_Exercise instructions:_
1. In the article on immigration and wages, which years' figures does the Federal Reserve Bank of St. Louis research examine?
2. Could you condense the paragraph beginning "A newly published study by the National Academies" in the article on immigration and wages into a short list that keeps its main facts?

Stefano Fugazzi – Free movement of workers is one of the key rules governing the EU internal market.
Within the euro area, labour mobility plays a key role in adjusting imbalances in current accounts and local job markets.
A currency union eliminates exchange rate flexibility as a way of responding to economic crises. By allowing workers to move from regions hit by a negative shock to regions hit by a positive one, labour mobility could then work as a substitute.
The accession of ten new countries to the European Union in 2004 and the financial crisis of 2007-09 have changed the migration dynamics fundamentally.
Prior to the global financial crisis, many citizens from Central and Eastern Europe migrated to Spain and other peripheral countries. The 2007-09 crisis profoundly impacted EU migration trends forcing many southern Europeans to relocate to Britain in search for jobs.
Immigration doesn’t hurt native jobs or wages
The recent rise in UK immigration has ignited the debate on whether migrants affect local jobs and wages.
The stereotype of the Polish plumber, used widely as a symbol of cheap labour, encapsulates the commonly held belief that immigration in Britain has pushed down wages in the most affected jobs.
However, the balance of the research on this issue suggests that the share of immigrants in the workforce has had little or no impact on the pay rates of the indigenous population.
According to a Bank of England research published in December 2015, immigration may have a small negative impact on wages for some low-paid workers. But the idea that immigration is the main or even a moderately important driver of low pay is simply not supported by the available evidence.
A newly published study by the National Academies of Sciences, Engineering, and Medicine finds that the long-term impact of immigration on the wages and employment of native-born workers is very small, and that negative impacts are most likely to be found for prior immigrants or native-born high school dropouts. First-generation immigrants are more costly to governments than are the native-born, but the second generation are amongst the strongest fiscal and economic contributors in the US.
The US research also concludes that immigration has an overall positive impact on long-term economic growth.
Another study by the Federal Reserve Bank of St. Louis debunks the myth of the job-stealing immigrant.
The Federal Reserve research looks at wages and immigration figures for the years 2000, 2005 and 2010 to assess whether a change in immigration affect unemployment rates and payrolls.
The study shows that the relationship between unemployment and immigration is weak to non-existent, even during periods of financial crisis.
In some US states, an increase in the rate of unemployment is matched by a decrease in the proportion of foreign-born among the total population.
The research also finds no links between an increase in the proportion of immigrant workers and a reduction in hourly wages.
Changes in the level of wages are very similar across states even though changes in the proportion of foreign-born people vary a lot.
Refugees have no impact on local job markets.
There is a general consensus amongst researchers that refugee waves have little or no impact on native wages.
The large inflow of Cubans to Miami in 1980 did not affect native wages or unemployment; migration from Algeria to France after independence in 1962 caused a small increase in unemployment whilst the Balkan crisis of the 1990s did not materially increase unemployment in the refugee hosting countries.

_Input data:_
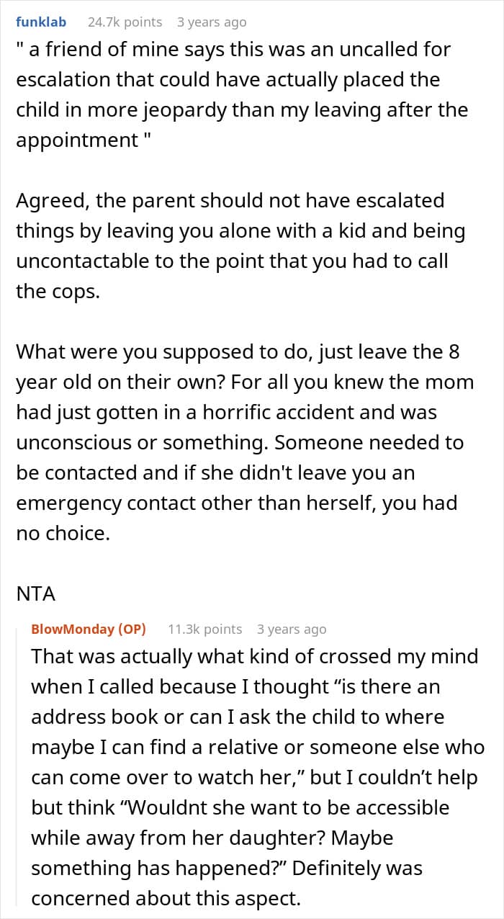Click the 24.7k points score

_Answers to the tasks:_
1. 2000, 2005 and 2010

2.
- A National Academies of Sciences, Engineering, and Medicine study finds that immigration has a very small long-term impact on native-born workers' wages and employment.
- Negative impacts are most likely for prior immigrants or native-born high school dropouts.
- First-generation immigrants cost governments more than the native-born do.
- The second generation are among the strongest fiscal and economic contributors in the US.